- [What to do]: Any picture in the range stays out of the copy; retype exactly the lines from the one with "Task: Collapse the" to the end of the listing.

- [Supplied entries]:
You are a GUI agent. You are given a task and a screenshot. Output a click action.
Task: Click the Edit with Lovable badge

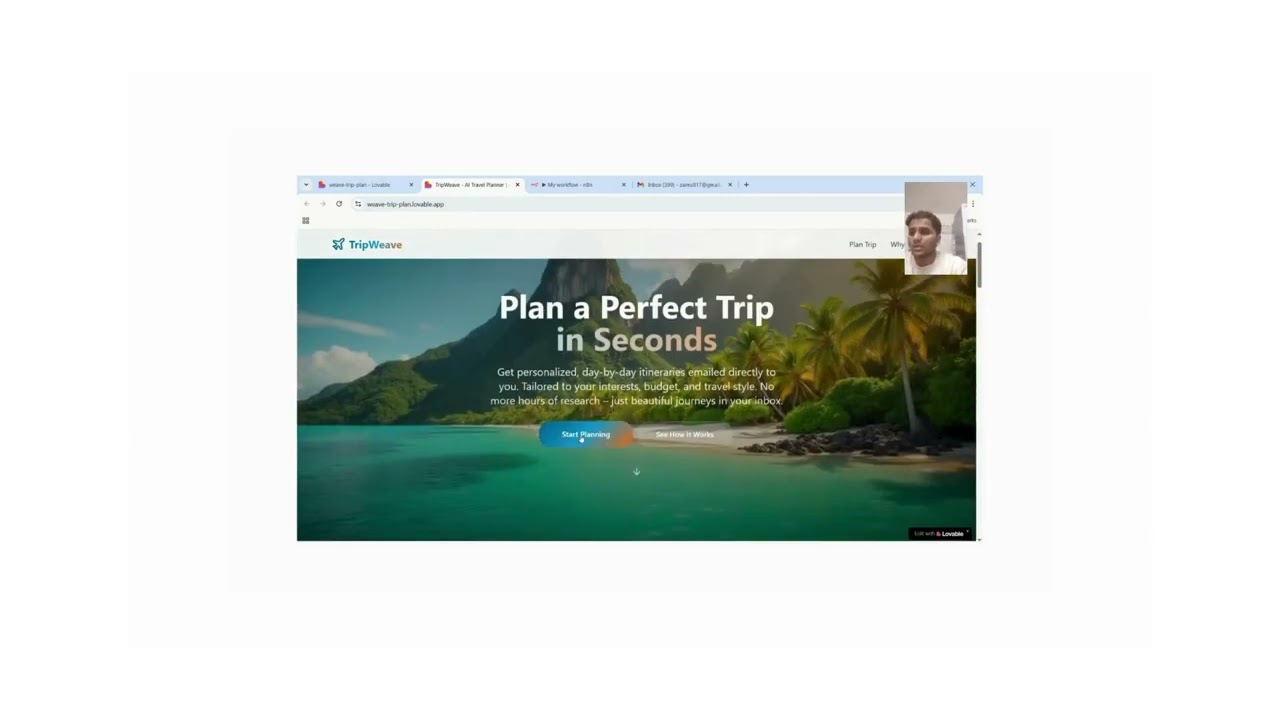[x=940, y=534]
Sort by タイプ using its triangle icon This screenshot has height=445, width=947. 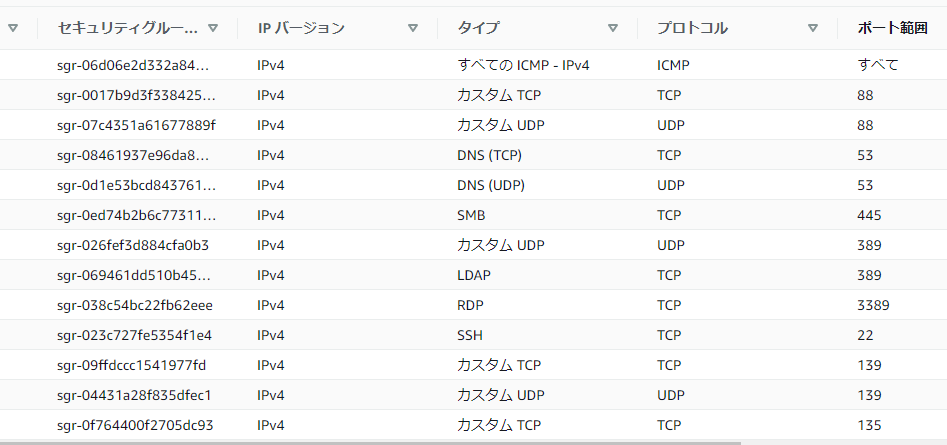[x=613, y=28]
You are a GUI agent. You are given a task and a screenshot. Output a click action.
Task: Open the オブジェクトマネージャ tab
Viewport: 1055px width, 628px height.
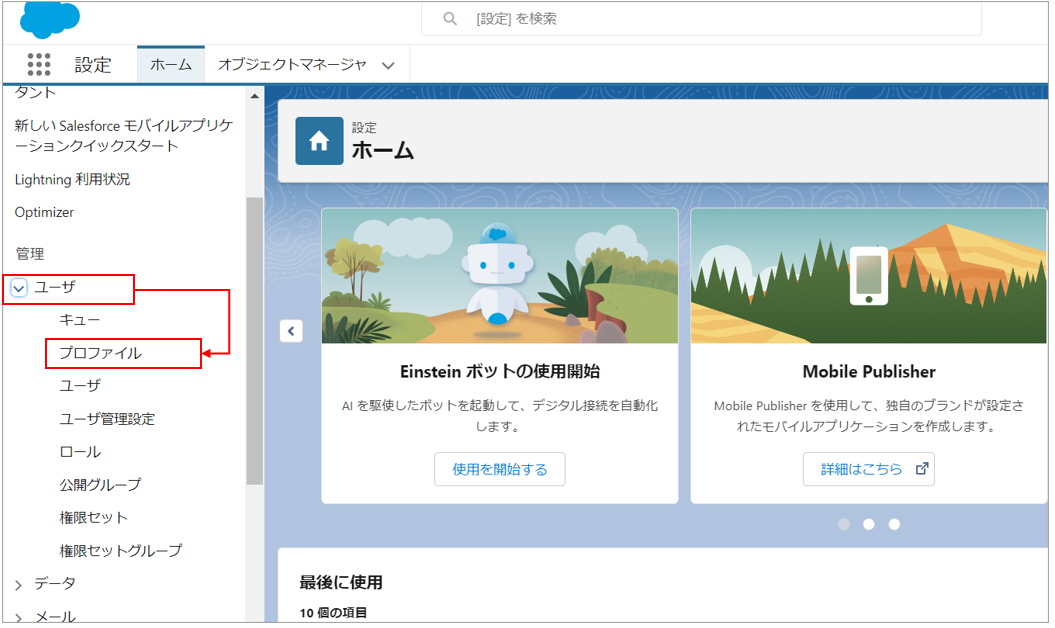pyautogui.click(x=292, y=65)
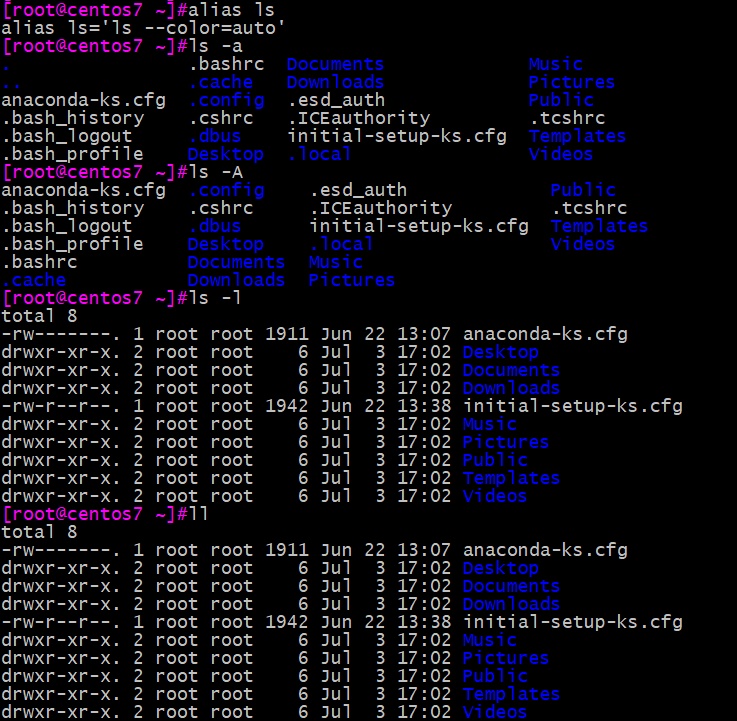
Task: Click the Templates directory in the ll output
Action: [511, 694]
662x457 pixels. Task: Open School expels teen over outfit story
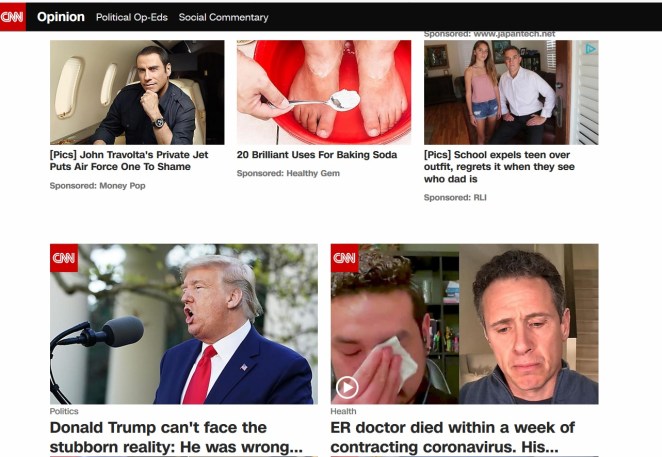499,167

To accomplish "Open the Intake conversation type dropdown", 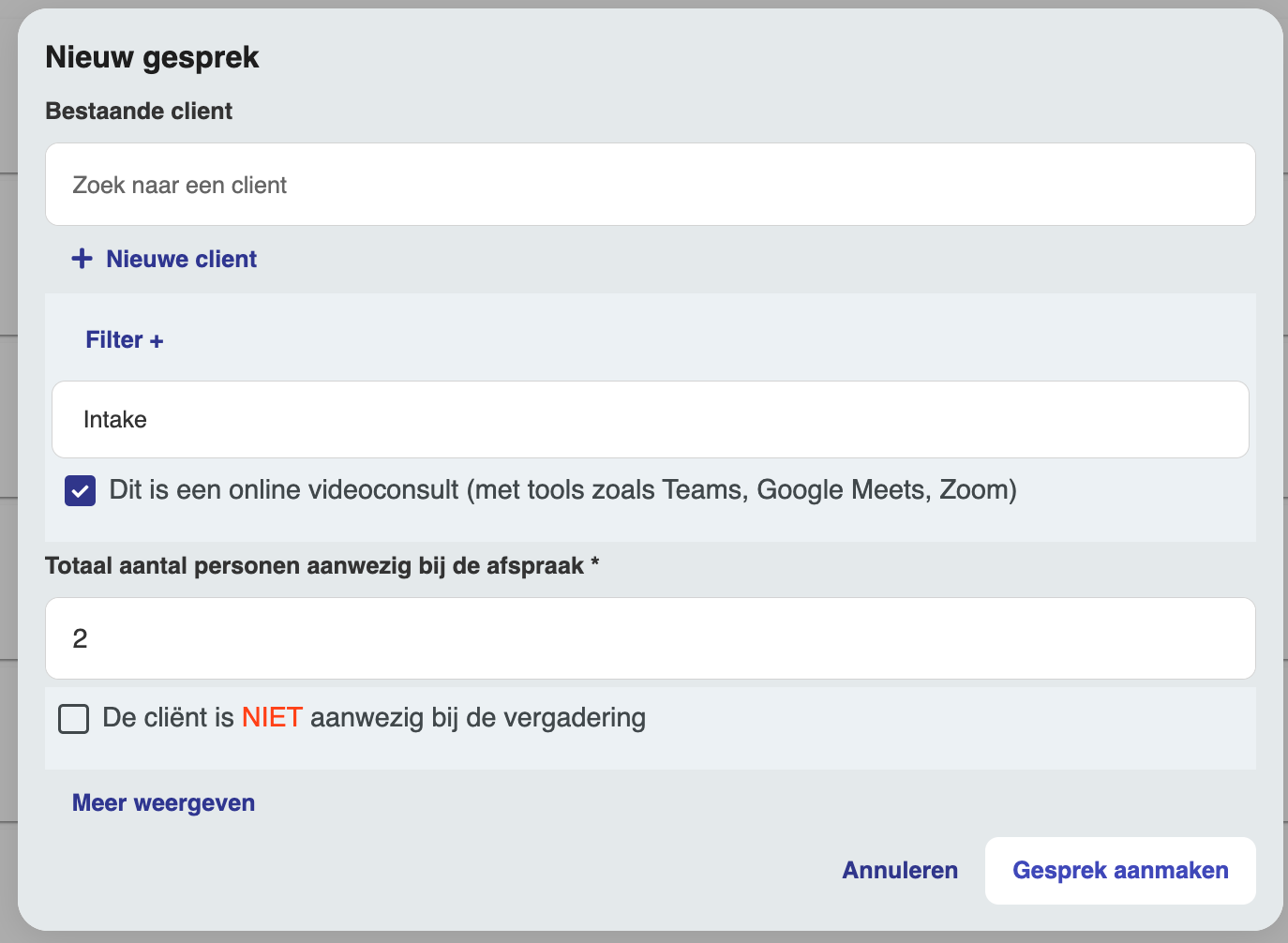I will (650, 419).
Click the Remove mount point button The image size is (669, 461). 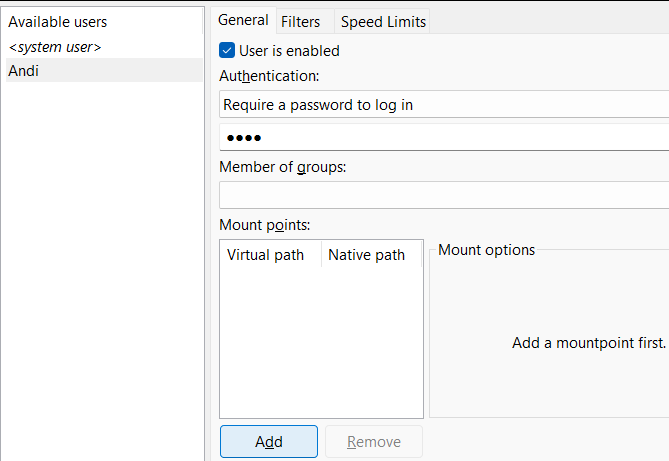pyautogui.click(x=375, y=442)
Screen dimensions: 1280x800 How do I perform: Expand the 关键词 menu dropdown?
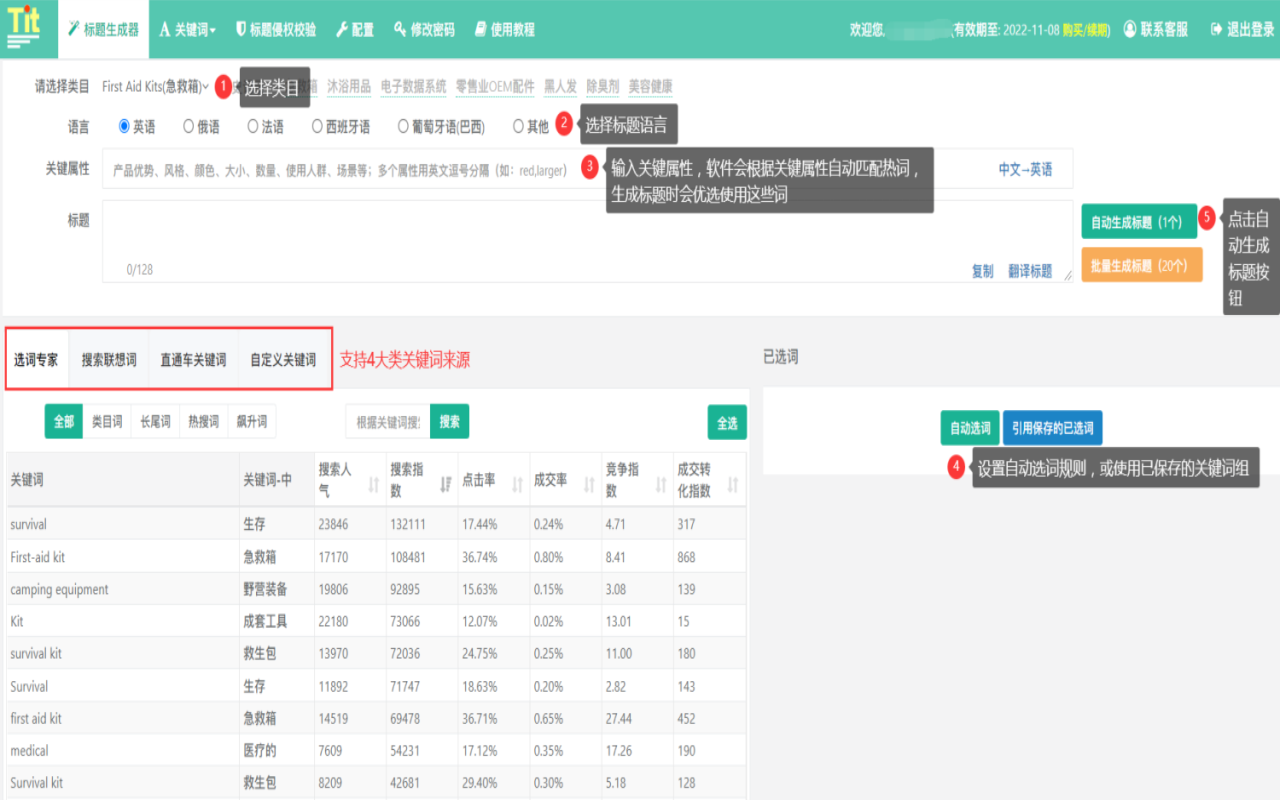click(188, 29)
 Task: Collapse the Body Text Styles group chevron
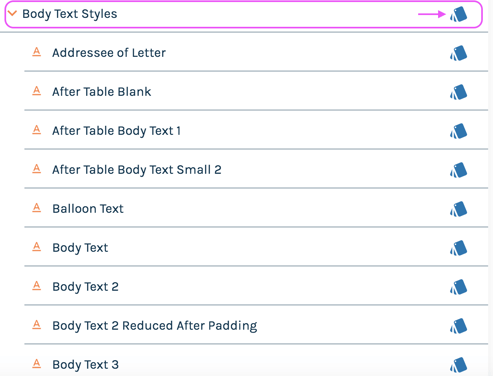tap(12, 14)
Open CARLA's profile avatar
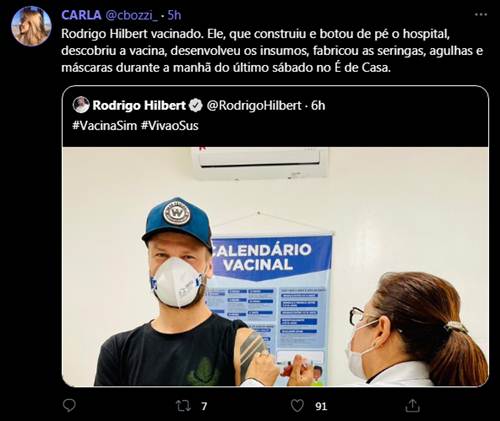The image size is (500, 421). tap(31, 26)
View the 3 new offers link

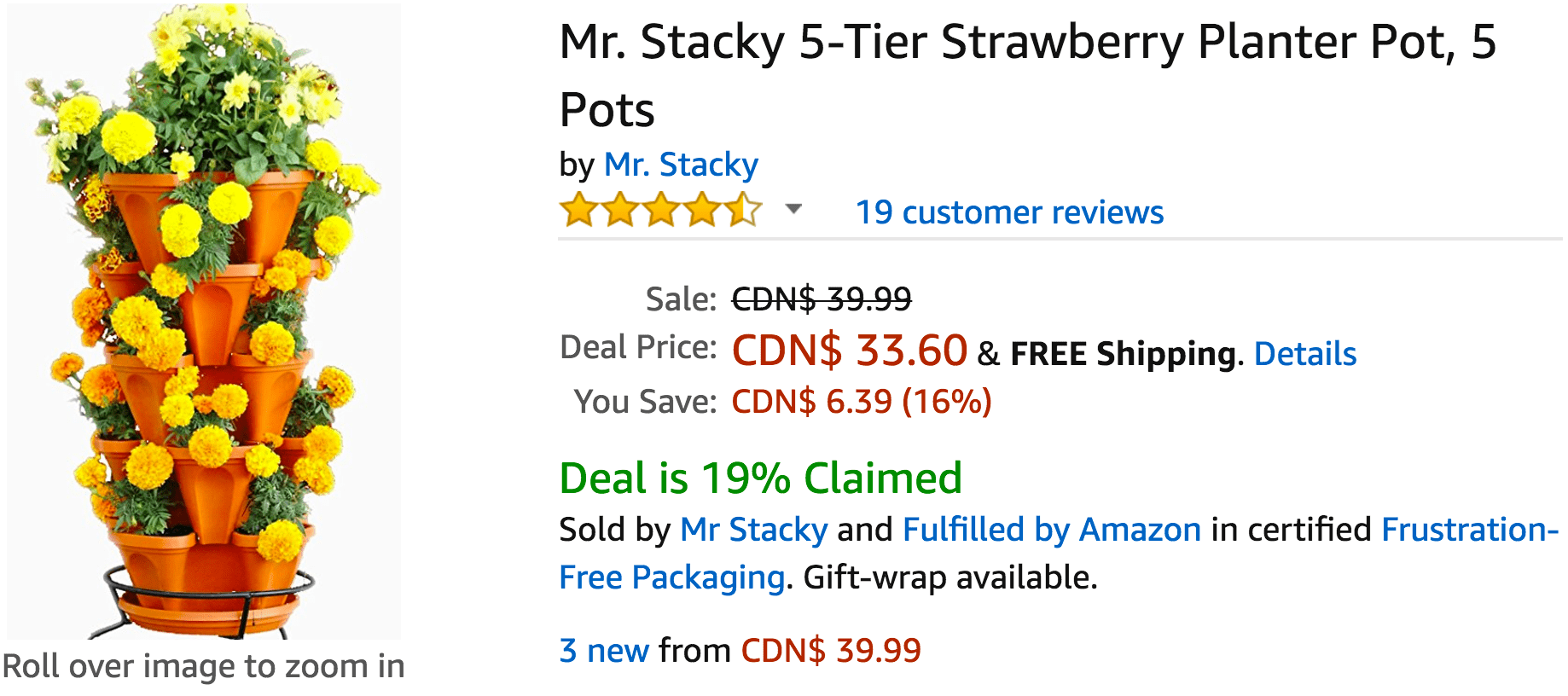point(603,650)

- [Result]:
 Task: Collapse the Body Text Styles group chevron
tap(12, 14)
Open CARLA's profile avatar
The image size is (500, 421). tap(31, 26)
View the 3 new offers link

point(603,650)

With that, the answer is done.